Noch bevor Arthur Nikisch 1918 mit der Aufführung von Beethovens Neunter zu Silvester ein Ritual begründete, das heute global zelebriert wird, hatten die Leipziger ihre eigenen Jahreswechsel-Traditionen, und der Gesang der Thomaner gehörte natürlich dazu. Seit 1875 war der Knabenchor stets Gast in den Neujahrskonzerten im Gewandhaus. In jenem Jahr hatten die Sänger den Abend mit Robert Volksmanns a-cappella-Motette „Weihnachtslied aus dem 12. Jahrhundert“ eröffnet, ehe das Orchester übernahm. Geleitet wurde der Gesang vom Thomaskantor – damals Ernst Friedrich Richter.

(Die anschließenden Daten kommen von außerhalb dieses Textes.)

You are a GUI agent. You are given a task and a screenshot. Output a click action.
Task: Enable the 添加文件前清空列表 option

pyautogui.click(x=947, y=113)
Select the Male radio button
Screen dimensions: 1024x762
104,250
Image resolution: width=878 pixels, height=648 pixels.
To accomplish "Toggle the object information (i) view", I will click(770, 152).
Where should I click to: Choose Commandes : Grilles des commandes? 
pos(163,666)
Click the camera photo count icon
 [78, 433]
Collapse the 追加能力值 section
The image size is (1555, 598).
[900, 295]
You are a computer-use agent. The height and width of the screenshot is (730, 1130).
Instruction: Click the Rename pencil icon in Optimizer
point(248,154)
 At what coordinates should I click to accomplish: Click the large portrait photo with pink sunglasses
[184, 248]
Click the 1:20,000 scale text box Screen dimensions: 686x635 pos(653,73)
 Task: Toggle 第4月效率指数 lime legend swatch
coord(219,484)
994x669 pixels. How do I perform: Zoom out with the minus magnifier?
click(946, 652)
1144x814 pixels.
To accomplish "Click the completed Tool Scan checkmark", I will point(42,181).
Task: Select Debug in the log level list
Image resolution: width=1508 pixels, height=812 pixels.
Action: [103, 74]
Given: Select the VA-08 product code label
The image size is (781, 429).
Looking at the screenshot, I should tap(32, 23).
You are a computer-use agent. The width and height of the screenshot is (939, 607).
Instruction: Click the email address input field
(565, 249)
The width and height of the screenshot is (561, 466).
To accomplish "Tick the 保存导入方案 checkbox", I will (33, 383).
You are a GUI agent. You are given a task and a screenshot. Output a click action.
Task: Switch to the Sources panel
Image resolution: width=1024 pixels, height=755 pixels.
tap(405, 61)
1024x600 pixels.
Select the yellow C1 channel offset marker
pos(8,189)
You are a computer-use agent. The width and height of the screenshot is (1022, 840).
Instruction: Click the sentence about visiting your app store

Den Leipzigern scheint der Thomanerauftritt außerhalb der Kirchen gefallen zu haben, denn in den folgenden Jahren wurde der Choranteil am Festkonzert größer. Zu Neujahr 1885 sangen die Thomaner erstmals im wenige Wochen zuvor eingeweihten Neuen Gewandhaus, nun dirigiert von Richters Nachfolger Wilhelm Rust. Nach dessen Tod 1892 schlief die junge Tradition nach und nach wieder ein, am 1. Januar 1901 trat der Chor unter Leitung von Gustav Schreck letztmalig in einem Neujahrskonzert im Musentempel auf. Zum Glück aber war das nicht das Ende der gemeinsamen Musik von Gewandhausorchester und Thomanerchor zum Jahreswechsel: Mittlerweile ist es Brauch, dass die Silvestermotette mit dem stets gleichen Stück endet – der Friedensbitte des „Dona nobis pacem“ aus Bachs h-Moll-Messe.
Text: Hagen Kunze
Musik: THOMANERCHOR Leipzig Freiburger Barockorchester, Georg Christoph Biller "Dona nobis pacem"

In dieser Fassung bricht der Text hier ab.